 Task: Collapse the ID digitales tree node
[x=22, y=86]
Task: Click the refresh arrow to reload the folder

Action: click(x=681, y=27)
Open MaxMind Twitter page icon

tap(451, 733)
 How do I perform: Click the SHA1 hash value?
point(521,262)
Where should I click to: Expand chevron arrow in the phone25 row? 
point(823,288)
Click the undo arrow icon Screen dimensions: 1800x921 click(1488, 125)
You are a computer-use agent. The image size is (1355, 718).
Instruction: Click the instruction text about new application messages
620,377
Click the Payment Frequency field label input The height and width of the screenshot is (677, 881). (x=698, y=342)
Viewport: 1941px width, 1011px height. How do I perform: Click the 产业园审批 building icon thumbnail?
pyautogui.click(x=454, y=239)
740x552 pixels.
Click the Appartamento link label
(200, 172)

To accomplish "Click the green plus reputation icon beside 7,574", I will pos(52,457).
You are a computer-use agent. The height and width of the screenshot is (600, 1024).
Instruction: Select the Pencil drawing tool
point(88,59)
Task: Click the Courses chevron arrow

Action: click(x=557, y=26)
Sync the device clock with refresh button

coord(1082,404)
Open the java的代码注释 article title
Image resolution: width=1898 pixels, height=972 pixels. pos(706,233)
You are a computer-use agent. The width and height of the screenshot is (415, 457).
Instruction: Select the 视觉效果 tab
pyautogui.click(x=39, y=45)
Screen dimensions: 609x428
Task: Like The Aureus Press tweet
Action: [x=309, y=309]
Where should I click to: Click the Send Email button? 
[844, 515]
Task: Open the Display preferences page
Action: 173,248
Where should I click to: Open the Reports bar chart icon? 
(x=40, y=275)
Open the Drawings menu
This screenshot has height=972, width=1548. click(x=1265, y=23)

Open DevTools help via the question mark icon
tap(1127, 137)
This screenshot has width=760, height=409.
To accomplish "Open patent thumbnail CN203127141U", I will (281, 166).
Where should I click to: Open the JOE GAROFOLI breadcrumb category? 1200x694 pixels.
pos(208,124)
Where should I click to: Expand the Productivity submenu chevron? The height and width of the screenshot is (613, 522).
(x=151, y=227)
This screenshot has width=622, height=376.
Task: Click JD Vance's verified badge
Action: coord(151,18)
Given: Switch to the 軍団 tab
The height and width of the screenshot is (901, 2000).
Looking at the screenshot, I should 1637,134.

****************************************

» Assignment
Return, word for word, every line from the top of the entries down to the line that holds "You are a computer-use agent. The width", both included.

» Answer
 Task: Collapse the ID digitales tree node
[x=22, y=86]
Task: Click the refresh arrow to reload the folder

Action: click(x=681, y=27)
Open MaxMind Twitter page icon

tap(451, 733)
 How do I perform: Click the SHA1 hash value?
point(521,262)
Where should I click to: Expand chevron arrow in the phone25 row? 
point(823,288)
Click the undo arrow icon Screen dimensions: 1800x921 click(1488, 125)
You are a computer-use agent. The image size is (1355, 718).
Instruction: Click the instruction text about new application messages
620,377
Click the Payment Frequency field label input The height and width of the screenshot is (677, 881). (x=698, y=342)
Viewport: 1941px width, 1011px height. How do I perform: Click the 产业园审批 building icon thumbnail?
pyautogui.click(x=454, y=239)
740x552 pixels.
Click the Appartamento link label
(200, 172)

To accomplish "Click the green plus reputation icon beside 7,574", I will pos(52,457).
You are a computer-use agent. The height and width of the screenshot is (600, 1024).
Instruction: Select the Pencil drawing tool
point(88,59)
Task: Click the Courses chevron arrow

Action: click(x=557, y=26)
Sync the device clock with refresh button

coord(1082,404)
Open the java的代码注释 article title
Image resolution: width=1898 pixels, height=972 pixels. pos(706,233)
You are a computer-use agent. The width and height of the screenshot is (415, 457).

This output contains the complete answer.